Final Budget Agreement Provides Over $1 Billion to Improve Medi-Cal Provider Payments


Last November California voters overwhelmingly approved Proposition 56 (a measure CPMA strongly supported), which added a $2 tax on tobacco products and stipulated that funds should increase access by improving provider payments.

In January, Governor Brown’s budget redirected ALL tobacco tax revenues to support the state’s General Fund obligations. The Governor’s revised May budget doubled down on the proposal, offering no additional funding to improve provider payments.

CPMA joined other healthcare stakeholders in calling for the implementation of the will of California voters to utilize the tobacco tax revenues for smoking cessation programs and improve access to healthcare.

The legislature listened - both houses rejected the Governor’s proposal and laid out a different framework for appropriating tobacco tax revenues into the final budget.

The Senate and Assembly approved the state budget, which includes a Prop 56 appropriation bill that provides over $1 billion ($546 million in state funds plus a federal match) for the 2017-2018 fiscal year to improve provider payments.

Specifically, the budget and Prop 56 appropriation bill provides:

  • $650 million for supplemental payments for physicians ($325 million in state funds plus a federal match). The legislative intent is for the rate increase to apply to physicians who participate in Medi-Cal fee-for-service or managed care.
  • $100 million for women’s health services ($50 million in state funds plus a federal match) and $8 million for HIV/AIDS waiver provider payments ($4 million in state funds plus a federal match). Physicians qualify for these supplemental payments if they provide such services.
  • $54 million for supplemental payments for Intermediate Care Facilities for the developmentally disabled ($27 million in state funds plus a federal match).

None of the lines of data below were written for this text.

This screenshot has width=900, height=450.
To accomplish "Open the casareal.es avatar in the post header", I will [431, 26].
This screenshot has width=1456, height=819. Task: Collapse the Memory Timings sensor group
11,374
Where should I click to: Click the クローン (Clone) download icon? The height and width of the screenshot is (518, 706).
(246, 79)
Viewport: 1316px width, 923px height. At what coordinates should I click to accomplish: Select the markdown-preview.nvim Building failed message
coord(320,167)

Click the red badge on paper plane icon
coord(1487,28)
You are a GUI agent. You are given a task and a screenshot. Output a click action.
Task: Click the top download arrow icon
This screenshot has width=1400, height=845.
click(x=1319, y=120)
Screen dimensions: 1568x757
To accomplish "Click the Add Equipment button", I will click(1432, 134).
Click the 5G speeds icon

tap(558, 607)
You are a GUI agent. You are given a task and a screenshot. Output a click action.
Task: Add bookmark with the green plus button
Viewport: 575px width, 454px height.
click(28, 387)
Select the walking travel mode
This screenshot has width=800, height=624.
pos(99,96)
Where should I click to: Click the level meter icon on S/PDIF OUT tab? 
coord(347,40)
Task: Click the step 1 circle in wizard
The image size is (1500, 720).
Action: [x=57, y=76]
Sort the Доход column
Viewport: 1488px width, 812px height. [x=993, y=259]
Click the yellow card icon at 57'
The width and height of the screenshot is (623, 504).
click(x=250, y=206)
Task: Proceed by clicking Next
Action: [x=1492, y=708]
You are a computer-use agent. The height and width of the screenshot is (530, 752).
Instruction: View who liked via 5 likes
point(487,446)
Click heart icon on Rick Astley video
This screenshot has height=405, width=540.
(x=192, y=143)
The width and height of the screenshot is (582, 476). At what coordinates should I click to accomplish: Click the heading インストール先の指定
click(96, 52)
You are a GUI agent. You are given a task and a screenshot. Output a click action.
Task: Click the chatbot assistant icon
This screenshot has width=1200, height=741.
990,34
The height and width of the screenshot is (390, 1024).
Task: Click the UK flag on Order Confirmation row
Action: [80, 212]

In addition, the appropriation bill includes a mechanism to increase the supplemental payments for doctors and dentists to $800 million depending on the state's fiscal condition, which would increase the allocation for physicians from $650 million to over $1 billion ($559.5 million in state funds plus a federal match).

While the budget does not appropriate all tobacco tax revenues to improve provider payments as required by Prop 56, it explicitly sets aside millions to improve those payments. The initiative required the state to improve payments to providers without specifying how to divide the revenues.

Questions remain about how the remainder of tobacco tax revenues will be invested – but the vote provides certainty that physicians will, at minimum, receive $650 million in the 2017-2018 fiscal year, $108 million for women's health and AIDS/HIV services, and 70 percent of future supplemental provider payments.